Cruz, who has been British Airways’ chief since 2016, will stay on as a non-executive chairman for an interim period before Doyle also takes on this post.

Cruz has overseen British Airways at a time when staff have lost complete trust in management, after pushing forward with 13,000 job cuts and attempting to railroad through a ‘fire-and-rehire’ policy which would see the rest of the airline’s workforce being forced to accept massive pay cuts and worse terms and conditions.

Cruz was roundly criticised by Unite, MPs and the public for the airline’s fire-and-rehire policy, and while some progress has been made in negotiations with unions, with Cruz partially rowing back on the airline’s plans, the fire-and-rehire threat still hangs over the workforce.

Last month, Cruz appeared before the transport select committee, where Unite accused the former BA boss of misleading MPs by indicating that fire and rehire was completely off the table when it was in fact only a partial U-turn.

Commenting on Cruz’s departure, Unite assistant general secretary Howard Beckett said, “It’s unsurprising that Alex Cruz has suddenly left British Airways.
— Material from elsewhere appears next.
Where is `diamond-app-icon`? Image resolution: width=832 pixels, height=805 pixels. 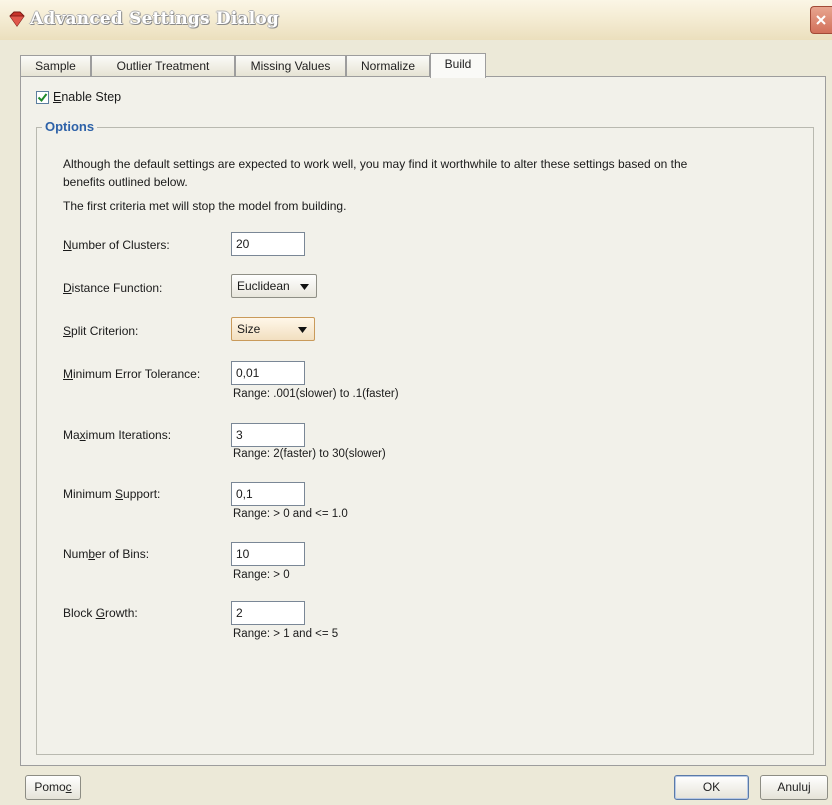 diamond-app-icon is located at coordinates (17, 19).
The handling of industrial relations through this crisis has been unnecessarily confrontational and at times heartless.

“The harsh reality is that BA’s fire and rehire policy, exposed by Unite, caused untold and unnecessary misery to thousands of loyal employees,” he added. “These brutal industrial practices has seen the reputation of BA damaged on an international scale.

“It is only because of the dedicated work of Unite and in particular our shop stewards that widespread industrial action has been avoided so far.

“We hope that the incoming CEO Sean Doyle will begin a new chapter of constructive relations with staff and unions, repair the reputation of the airline and boost the morale of staff,” Beckett continued. “Unite stands ready to work with the new CEO.

“At this moment of crisis it is vitally important there is complete transparency on the terms on which Mr Cruz will be leaving British Airways and that these are the same as the thousands of staff who have left through redundancy.”

Unite national officer for civil aviation Oliver Richardson warned that fire and rehire was still on the table.

“Although this change clearly represents a new chapter for British Airways, there is still uncertainty and the continuing threat of ‘fire and rehire’ hanging over a number of BA employees,” he said. “These threats should be removed in order to allow for a constructive approach to the challenges faced to be found.”